Por último, estaban las Sagradas Escrituras. Éstos, a la verdad, dieron testimonio de él, y los escudriñaron. Pensaban que tenían vida eterna en las Escrituras, pero Cristo es el Dador de ella, y a Él no vendrían. Si por medio de la escudriñación de las Escrituras los hombres son conducidos a Cristo, entonces ciertamente tienen vida eterna por medio de las Escrituras, de lo contrario simplemente adquieren conocimiento de tipo técnico y teológico y permanecen en la muerte espiritual. Estas palabras son muy esclarecedoras en cuanto a cuál es la verdadera función de las Escrituras.
El Señor procedió a mostrar que conocía a fondo a Sus oponentes. Él estaba aquí en el nombre de Su Padre, y por lo tanto el honor y la gloria que el hombre puede ofrecer no eran nada para Él. No tenían nada del amor de Dios en ellos, y por lo tanto estaban codiciosos de honra, los unos de los otros, en lugar de buscar lo que viene de Dios. En sus mentes glorificaban a los hombres, y esto era, como siempre, una barrera eficaz para la fe, y no podían creer. Jesús vino en el nombre de Su Padre; lo que significa que Él estaba buscando la gloria de Su Padre. Todo eso les era ajeno, y lo rechazaron. Otro vendría en su propio nombre, y por lo tanto buscando su propia gloria; Eso les convendría exactamente y lo recibirían. Con estas palabras, el Señor predijo la venida del anticristo, en quien la falsa gloria del hombre alcanzará su clímax.
En estas palabras también se expusieron los motivos malvados que yacían en lo profundo de los corazones de sus oponentes, pero que no era su acusador. Moisés era eso a través de la ley que había sido dada por él. Se jactaban de Moisés, porque sentían que ese gran hombre les confería algún honor, pero en realidad no le creían. Si lo hubieran hecho, habrían recibido a Cristo. El versículo 39 se aplica a todas las escrituras del Antiguo Testamento: “dan testimonio de mí”. El versículo 46 alude específicamente a los primeros libros escritos por Moisés; y él “escribió de Mí”. Esta es, pues, la llave que abre todo el Antiguo Testamento: el tema principal es el Cristo, que había de venir.
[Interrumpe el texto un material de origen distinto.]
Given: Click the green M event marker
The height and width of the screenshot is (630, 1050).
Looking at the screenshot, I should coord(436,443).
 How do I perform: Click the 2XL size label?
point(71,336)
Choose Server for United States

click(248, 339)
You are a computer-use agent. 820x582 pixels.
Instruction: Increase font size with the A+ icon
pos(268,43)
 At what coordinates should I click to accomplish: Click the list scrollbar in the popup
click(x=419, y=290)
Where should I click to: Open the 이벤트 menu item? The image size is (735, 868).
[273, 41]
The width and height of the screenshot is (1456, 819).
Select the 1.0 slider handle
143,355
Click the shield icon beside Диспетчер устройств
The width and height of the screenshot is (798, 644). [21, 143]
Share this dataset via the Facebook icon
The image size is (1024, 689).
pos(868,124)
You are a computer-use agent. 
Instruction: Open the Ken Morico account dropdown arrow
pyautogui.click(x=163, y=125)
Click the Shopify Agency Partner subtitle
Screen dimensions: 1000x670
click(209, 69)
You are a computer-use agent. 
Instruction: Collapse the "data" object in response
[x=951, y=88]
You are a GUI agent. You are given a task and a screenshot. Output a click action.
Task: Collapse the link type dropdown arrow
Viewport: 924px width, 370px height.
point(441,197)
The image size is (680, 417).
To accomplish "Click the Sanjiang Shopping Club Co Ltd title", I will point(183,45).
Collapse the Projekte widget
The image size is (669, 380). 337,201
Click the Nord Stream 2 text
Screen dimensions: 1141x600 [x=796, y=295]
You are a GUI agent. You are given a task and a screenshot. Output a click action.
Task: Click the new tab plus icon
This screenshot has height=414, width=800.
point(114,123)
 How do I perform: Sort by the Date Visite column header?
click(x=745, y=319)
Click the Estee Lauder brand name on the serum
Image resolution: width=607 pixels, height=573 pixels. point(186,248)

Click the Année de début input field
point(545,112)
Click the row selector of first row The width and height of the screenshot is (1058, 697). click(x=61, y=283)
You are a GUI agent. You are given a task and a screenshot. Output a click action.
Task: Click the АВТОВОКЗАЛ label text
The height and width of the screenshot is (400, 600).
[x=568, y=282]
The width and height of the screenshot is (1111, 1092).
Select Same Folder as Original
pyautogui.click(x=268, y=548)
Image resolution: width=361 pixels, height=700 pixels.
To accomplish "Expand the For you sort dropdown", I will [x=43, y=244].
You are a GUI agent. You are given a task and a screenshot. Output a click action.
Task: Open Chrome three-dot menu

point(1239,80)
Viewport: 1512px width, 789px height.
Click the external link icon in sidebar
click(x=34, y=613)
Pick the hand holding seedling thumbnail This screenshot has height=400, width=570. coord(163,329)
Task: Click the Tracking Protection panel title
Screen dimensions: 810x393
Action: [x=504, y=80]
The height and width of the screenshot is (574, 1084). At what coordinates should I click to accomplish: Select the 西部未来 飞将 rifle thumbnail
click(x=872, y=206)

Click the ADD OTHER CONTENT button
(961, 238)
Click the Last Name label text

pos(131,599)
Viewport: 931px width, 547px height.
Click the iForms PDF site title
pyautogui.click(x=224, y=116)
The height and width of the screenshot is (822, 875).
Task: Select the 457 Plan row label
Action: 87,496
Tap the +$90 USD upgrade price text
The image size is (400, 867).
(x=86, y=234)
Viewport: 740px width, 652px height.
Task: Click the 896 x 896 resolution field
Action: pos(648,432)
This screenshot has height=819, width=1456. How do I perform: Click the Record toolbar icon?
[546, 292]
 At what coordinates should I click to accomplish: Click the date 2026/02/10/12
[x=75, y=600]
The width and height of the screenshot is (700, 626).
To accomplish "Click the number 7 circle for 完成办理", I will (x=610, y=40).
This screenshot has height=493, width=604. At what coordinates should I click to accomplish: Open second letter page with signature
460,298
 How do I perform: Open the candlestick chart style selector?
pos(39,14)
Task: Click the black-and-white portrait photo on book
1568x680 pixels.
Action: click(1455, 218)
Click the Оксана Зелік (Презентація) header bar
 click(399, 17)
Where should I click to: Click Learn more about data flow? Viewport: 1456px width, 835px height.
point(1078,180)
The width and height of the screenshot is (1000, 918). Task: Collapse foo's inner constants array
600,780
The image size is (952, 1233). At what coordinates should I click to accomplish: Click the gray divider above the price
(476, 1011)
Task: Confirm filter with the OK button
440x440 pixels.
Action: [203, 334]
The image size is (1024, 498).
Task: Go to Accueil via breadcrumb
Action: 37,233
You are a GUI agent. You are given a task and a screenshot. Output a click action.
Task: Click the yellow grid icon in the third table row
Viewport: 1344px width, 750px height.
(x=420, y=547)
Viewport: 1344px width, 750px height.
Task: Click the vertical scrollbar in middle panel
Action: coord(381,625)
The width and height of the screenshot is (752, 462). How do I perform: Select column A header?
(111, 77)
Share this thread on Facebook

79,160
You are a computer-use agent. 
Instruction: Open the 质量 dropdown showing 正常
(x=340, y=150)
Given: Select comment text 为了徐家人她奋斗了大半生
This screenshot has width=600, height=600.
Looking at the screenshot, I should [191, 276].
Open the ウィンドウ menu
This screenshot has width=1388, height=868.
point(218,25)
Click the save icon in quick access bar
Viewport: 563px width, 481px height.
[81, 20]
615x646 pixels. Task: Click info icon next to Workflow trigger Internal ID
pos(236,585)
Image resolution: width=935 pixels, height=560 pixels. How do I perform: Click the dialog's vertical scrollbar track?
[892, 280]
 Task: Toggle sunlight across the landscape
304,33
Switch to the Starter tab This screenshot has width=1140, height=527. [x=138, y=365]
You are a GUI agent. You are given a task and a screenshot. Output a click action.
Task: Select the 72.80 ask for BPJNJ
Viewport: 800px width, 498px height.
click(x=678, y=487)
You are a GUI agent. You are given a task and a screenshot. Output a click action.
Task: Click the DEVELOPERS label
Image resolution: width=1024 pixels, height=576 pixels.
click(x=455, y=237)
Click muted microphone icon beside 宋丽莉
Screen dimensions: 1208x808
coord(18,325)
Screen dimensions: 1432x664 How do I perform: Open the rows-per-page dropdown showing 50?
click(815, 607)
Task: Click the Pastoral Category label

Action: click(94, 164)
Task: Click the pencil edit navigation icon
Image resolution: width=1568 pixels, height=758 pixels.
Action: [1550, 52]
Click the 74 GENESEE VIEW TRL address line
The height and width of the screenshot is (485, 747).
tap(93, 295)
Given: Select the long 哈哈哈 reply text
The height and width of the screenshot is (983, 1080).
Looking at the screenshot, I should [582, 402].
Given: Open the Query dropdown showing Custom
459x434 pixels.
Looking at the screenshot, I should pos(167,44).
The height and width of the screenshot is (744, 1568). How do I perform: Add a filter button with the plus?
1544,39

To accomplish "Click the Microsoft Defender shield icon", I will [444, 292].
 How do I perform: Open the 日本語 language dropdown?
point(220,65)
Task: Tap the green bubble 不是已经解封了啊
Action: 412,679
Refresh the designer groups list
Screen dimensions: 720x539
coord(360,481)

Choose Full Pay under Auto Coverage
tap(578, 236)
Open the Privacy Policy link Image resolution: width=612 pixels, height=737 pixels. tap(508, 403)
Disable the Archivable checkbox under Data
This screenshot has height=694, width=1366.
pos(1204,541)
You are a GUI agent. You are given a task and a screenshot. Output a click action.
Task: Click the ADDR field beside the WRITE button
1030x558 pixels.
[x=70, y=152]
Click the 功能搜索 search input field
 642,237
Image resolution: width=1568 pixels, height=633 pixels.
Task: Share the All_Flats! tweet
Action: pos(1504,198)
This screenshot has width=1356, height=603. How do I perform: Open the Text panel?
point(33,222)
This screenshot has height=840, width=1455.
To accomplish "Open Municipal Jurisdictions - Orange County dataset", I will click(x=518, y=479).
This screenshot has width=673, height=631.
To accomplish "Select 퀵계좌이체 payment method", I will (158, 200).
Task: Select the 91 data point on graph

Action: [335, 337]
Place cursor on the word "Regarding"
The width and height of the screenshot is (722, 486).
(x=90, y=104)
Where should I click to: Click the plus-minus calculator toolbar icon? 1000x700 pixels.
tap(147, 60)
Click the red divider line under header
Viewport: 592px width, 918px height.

La forma en que el Señor vinculó Sus palabras con los escritos de Moisés es muy sorprendente. Si los hombres rehúsan el testimonio anterior por medio del siervo, no recibirán al Hijo cuando Él hable. Y así es. Los hombres de hoy, que no creen en los libros de Moisés e incluso niegan su autoría, no creen en las palabras de Jesús. Esto es perfectamente claro, en la medida en que Él aprueba aquí lo mismo que ellos niegan. Debemos elegir entre los modernistas racionalistas y Cristo. Se han puesto en los zapatos de sus oponentes judíos: eso es todo. Las dos preguntas: “¿Cómo podéis creer?” (cap. 5:44). y: “¿Cómo creeréis?” (cap. 3:12). son muy llamativos. A medida que el amor de Dios esté en nosotros, a medida que la gloria del hombre se desvanezca ante nuestros ojos, aceptaremos y creeremos en las Sagradas Escrituras, y ellas nos guiarán en fe a Cristo.